On Fri, Oct 01, 2021 at 06:50:12PM +0200, Daniel Kobras wrote:
> Hi Bruce!
>
> Am 01.10.21 um 15:59 schrieb J. Bruce Fields:
> > From: "J. Bruce Fields" <bfields@xxxxxxxxxx>
> >
> > If sd_max is unsigned, then sd_max - GSS_SEQ_WIN is a very large number
> > whenever sd_max is less than GSS_SEQ_WIN, and the comparison:
> >
> > seq_num <= sd->sd_max - GSS_SEQ_WIN
> >
> > in gss_check_seq_num is pretty much always true, even when that's
> > clearly not what was intended.
> >
> > This was causing pynfs to hang when using krb5, because pynfs uses zero
> > as the initial gss sequence number. That's perfectly legal, but this
> > logic error causes knfsd to drop the rpc in that case. Out-of-order
> > sequence IDs in the first GSS_SEQ_WIN (128) calls will also cause this.
> >
> > Fixes: 10b9d99a3dbb ("SUNRPC: Augment server-side rpcgss tracepoints")
>
> I wonder about the Fixes tag: That changeset added tracepoints to the
> exit path, but the buggy logic seems to have been present since the
> pre-git ages. Or am I missing something about 10b9d99a3dbb?
The relevant parts of 10b9d99a3dbb were:
struct gss_svc_seq_data {
/* highest seq number seen so far: */
- int sd_max;
+ u32 sd_max;
and
-gss_check_seq_num(struct rsc *rsci, int seq_num)

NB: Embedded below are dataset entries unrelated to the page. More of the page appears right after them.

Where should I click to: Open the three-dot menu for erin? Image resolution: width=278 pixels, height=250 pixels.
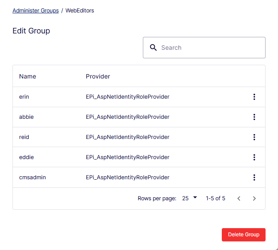[254, 97]
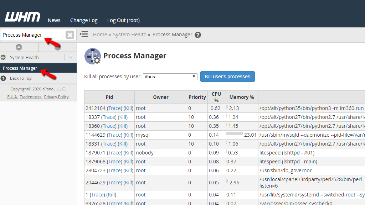Collapse the sidebar with the hamburger icon
This screenshot has width=365, height=205.
pyautogui.click(x=83, y=35)
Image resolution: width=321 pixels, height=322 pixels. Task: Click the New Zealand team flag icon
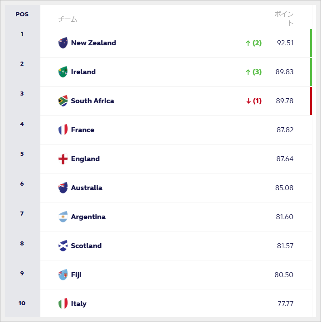(63, 43)
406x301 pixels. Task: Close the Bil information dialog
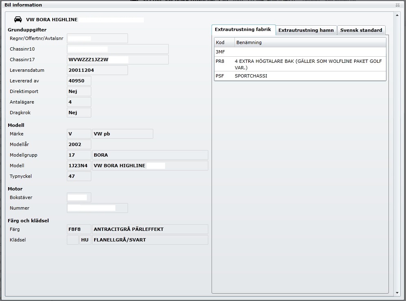[x=397, y=5]
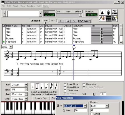Click the Volume field in Note Properties
The image size is (125, 115).
pyautogui.click(x=81, y=110)
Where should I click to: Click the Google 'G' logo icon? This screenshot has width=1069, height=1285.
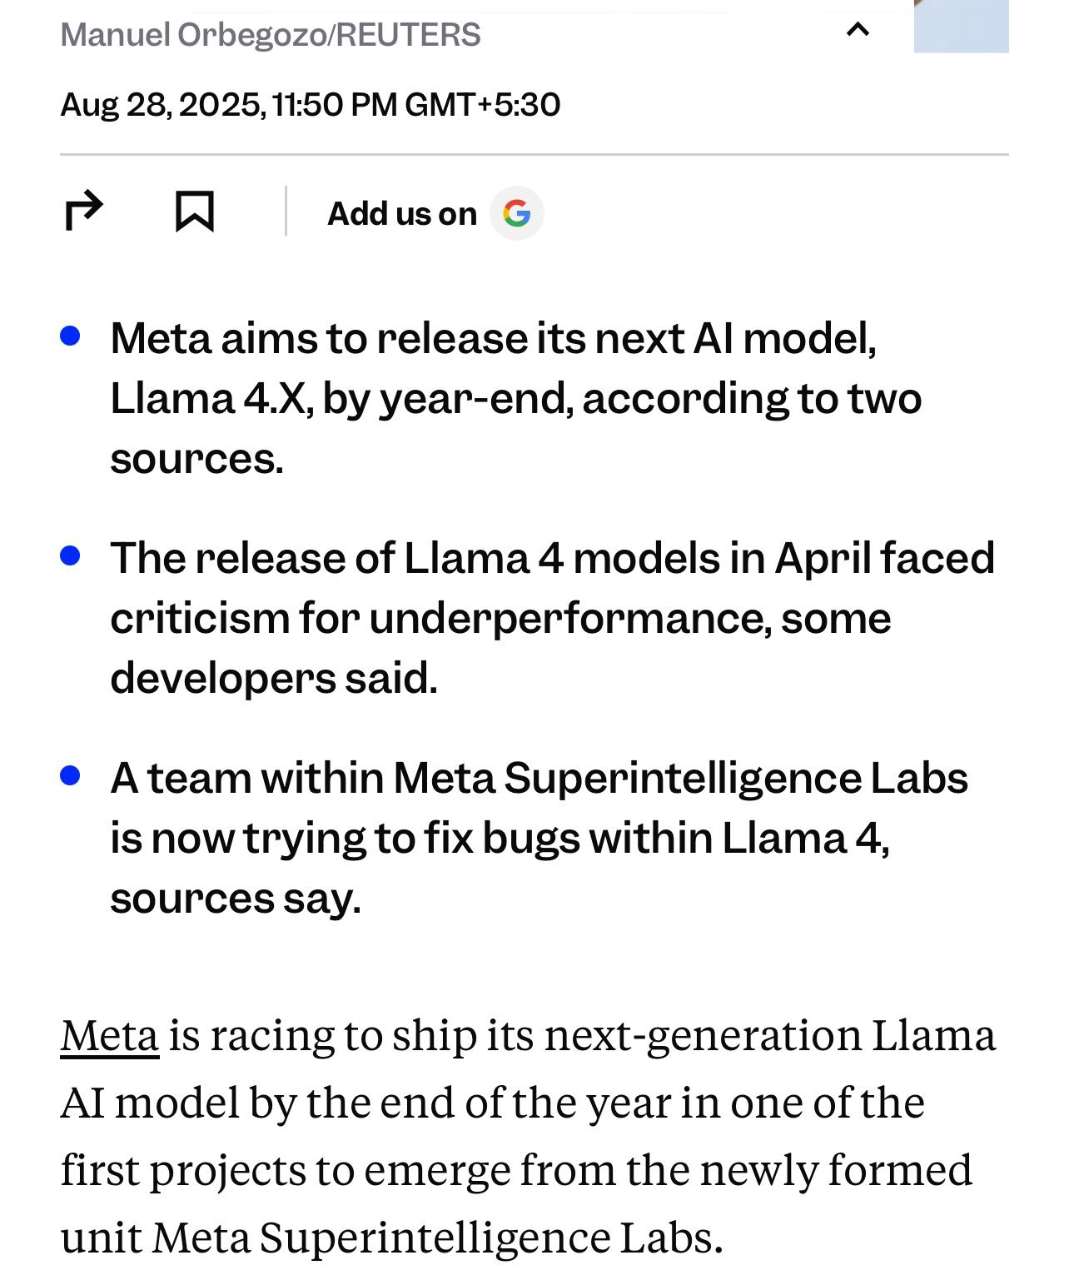[516, 214]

+static bool gss_check_seq_num(const struct svc_rqst *rqstp, struct rsc *rsci,
+ u32 seq_num)
Together, they mean the comparison
seq_num <= sd->sd_max - GSS_SEQ_WIN
in the case sd_max is zero, effectively ends up being
seq_num <= 4294967168
instead of what was intended,
seq_num <= -128
.
> (This might explain some reports of--as you stated elsewhere--"once in
> a blue moon my krb5 mounts hang" we've investigated, albeit on kernels
> that predate 10b9d99a3dbb.)
Sounds like it was something else, I'm afraid!
--b.